Given passage →
▼▼▼

# Europe Forum > European Culture & History > European food and recipes >  Election - choose the best Beer

## Damian

Hello!

Let's choose the best beer in UE.





* In my opinion only beers - Heineken and Tyskie are the best  :Smile:

----------


## Dean

Umm.... id say Guinness but i like our local beer Mahou too...

----------


## Marianne

Paulaner hefe-weissbier! 

From Greek beers I like Mythos!

----------


## ^ lynx ^

Yep, Heineken and Mahou or San Miguel. :)

----------


## Marianne

The only thing I like about Heineken is its "walk-in fridge" commercial with the guys screaming!

Heineken is very popular in Greece. Not popular with me though  :Laughing:

----------


## Cambrius (The Red)

Duvel is my favorite beer.

----------


## Maciamo

That's an interesting topic. Unfortunately I don't like beer (yes, any kind  :Sad:  )

----------


## Damian

I see, that Heineken will probably win  :Good Job:

----------


## Marianne

No... Not Heineken  :Sad:  I can only grade it as average... It's only good for when you want to have a beach party at night with friends and you can find nothing but a local mini-market store open at that hour with only 1 brand of beer and no diet coke in their fridge :P

----------


## Cambrius (The Red)

I'm not a big consumer of beer but I agree with Marianne that Heineken is average, at best.

----------


## Damian

Do You know anything about beer "TYSKIE"?  :Wary:

----------


## LeBrok

I'm not a huge fun of beer, unless it's hot, sweaty and the beer is cold. From all beers available locally, and I didn't try many I admit, I buy Heineken. Tasty and nicely balanced beer.
I don't remember trying Tyskie though.

----------


## Damian

I 've got a recipe - hot beer with eggs  :Good Job: 
www.foodfrompoland.blogspot.com

----------


## Mycernius

Jeez, Heineken. Have you no taste buds? There are quite a few beers that are better than a mass produced lager. Now I am a Guinness drinker, but I do know that the taste is a bit strong for a lot of people. Murphys is another stout, but smoother taste than guinness. Bass bitter is a good beer, along with Pedigree and Bombardier. For lighter ales you can try Cobra, Tiger, Budvar (the real budweiser, not that cheap tasteless p!ss water the Americans drink). In fact there are a number of bottled beers that outclass Heineken, maybe you should go and give them a try, after all Europe is just one big brewery and a long tradition of good beers.

----------


## Invictus_88

I find local English ales quite interesting and enjoyable, but overall I'd have to say that European beers are much too varied for anyone to choose a best one.

Lagers have completely different characteristics to ales, porters, stouts...etc.

▲▲▲

Records shown →
▼▼▼

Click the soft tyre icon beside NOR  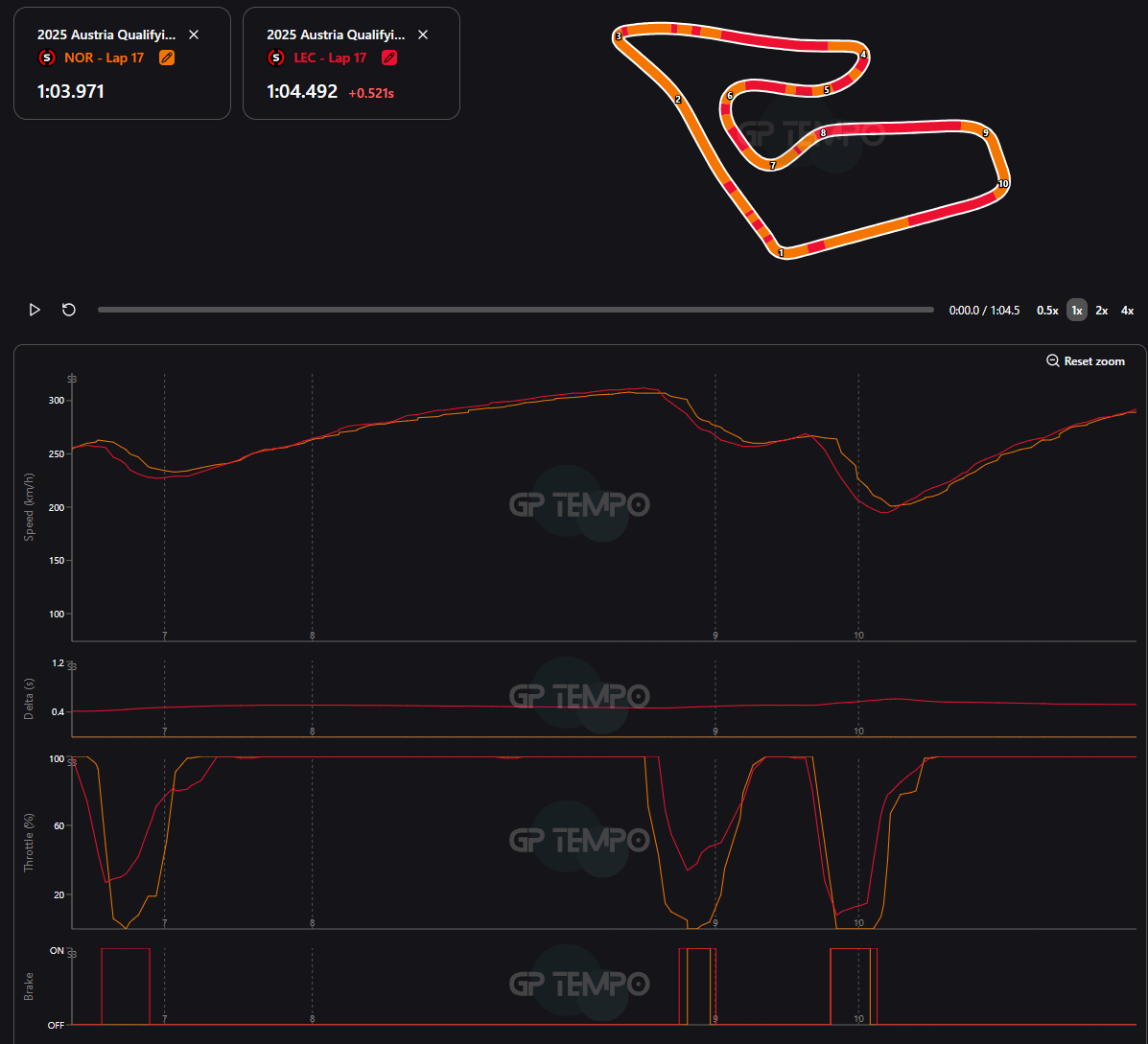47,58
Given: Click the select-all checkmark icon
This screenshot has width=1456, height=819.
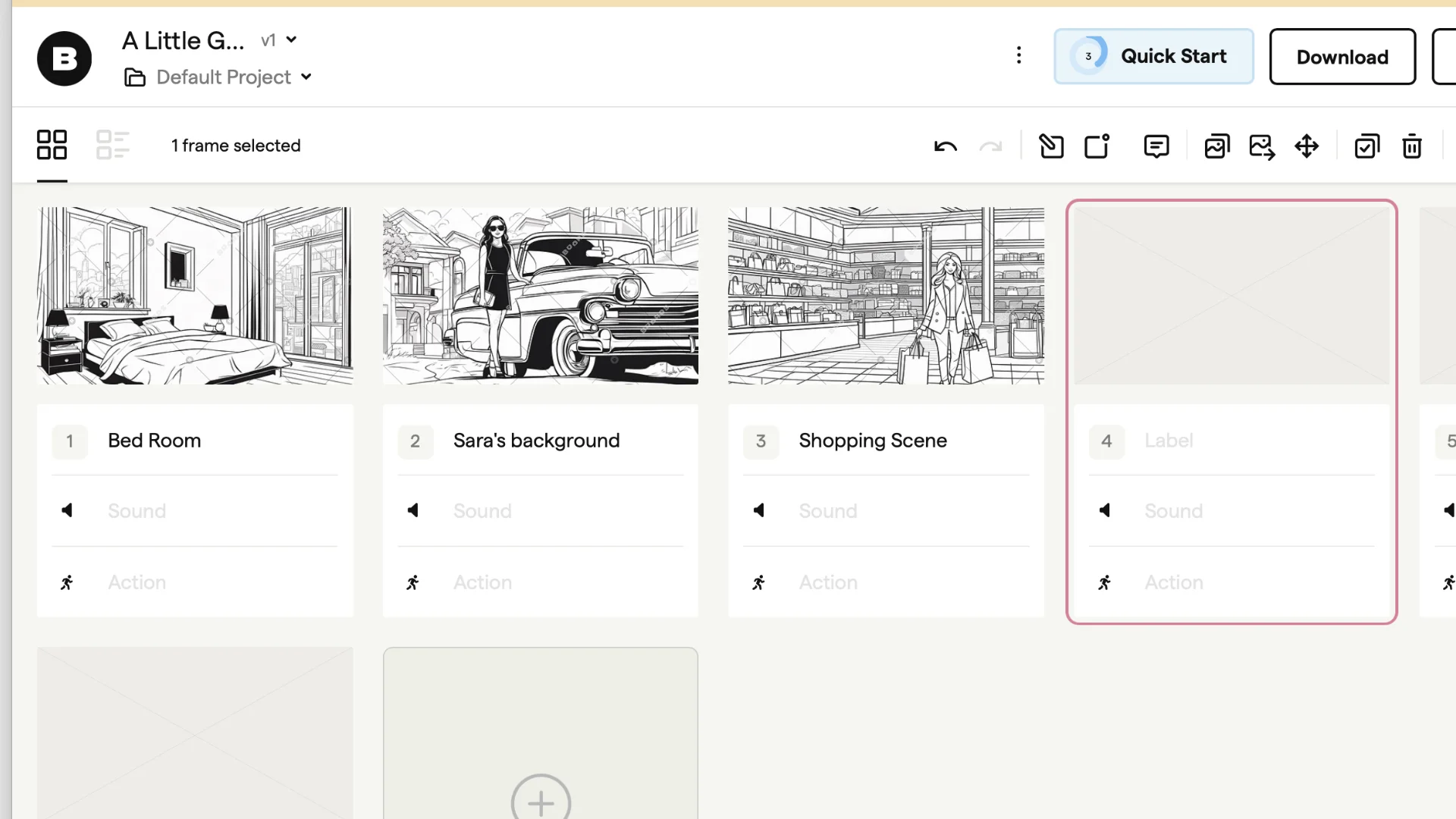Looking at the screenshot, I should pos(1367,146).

▲▲▲
▼▼▼

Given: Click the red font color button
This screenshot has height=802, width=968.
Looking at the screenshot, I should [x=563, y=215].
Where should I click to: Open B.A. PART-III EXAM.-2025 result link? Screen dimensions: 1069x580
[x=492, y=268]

▲▲▲
▼▼▼

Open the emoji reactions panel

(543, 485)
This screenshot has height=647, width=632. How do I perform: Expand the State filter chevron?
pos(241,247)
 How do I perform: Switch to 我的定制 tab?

▲▲▲

Requests →
#1 Summarize the beer forum thread in two sentences.
#2 In the beer forum thread, which stout does Mycernius describe as having a smoother taste than Guinness?
#3 Extend the beer forum thread by writing the next post after the last one shown.

Replies →
#1 Forum members set out to choose the best beer in the EU and name favorites such as Heineken, Tyskie, Guinness, Mahou, Paulaner hefe-weissbier, Mythos and Duvel, while Marianne and Cambrius rate Heineken as average. Mycernius calls Heineken a mass-produced lager and recommends several better beers, and Invictus_88 says European beers are too varied for anyone to choose a best one.

#2 Murphys.

#3
----------


## Damian

the last time I drank beer bison, this beer is straight out of the wilderness,. It tastes great

----------


## Gwyllgi

Depends on the weather. I like Grolsh in the summer but a locally brewed live beer at other times.

But NEVER Ameriucan or Canadian beer. The latter I am sure they only rent to people, the former reminds me of making love by the side of a lake.

----------


## Starship

Beer what a great subject, if a cooooold beer isn't the answer then I don't want to know the question. :Grin: 

Guinness, Murphys or Beamish stout, everyone has there favourite and the connoisseurs will argue heatedly over the different virtues but they are all good. - Unfortunately can lead to foul odours the following day and unpleasant scenes with other family members and fellow bathroom users, especially if evening of drinking was followed by a trip to the local Chinese take away.

Budweiser is remarkably popular in Ireland even if in its US home its often considered piss, its brewed under licence here and I believe the alcohol content is higher here.

Heineken is also popular but personally i find it a bit bitter, its found a home among the more affluent Dublin southsiders, you can often here them on a Friday night in Dundrum " are you going for a Heini". (Tossers)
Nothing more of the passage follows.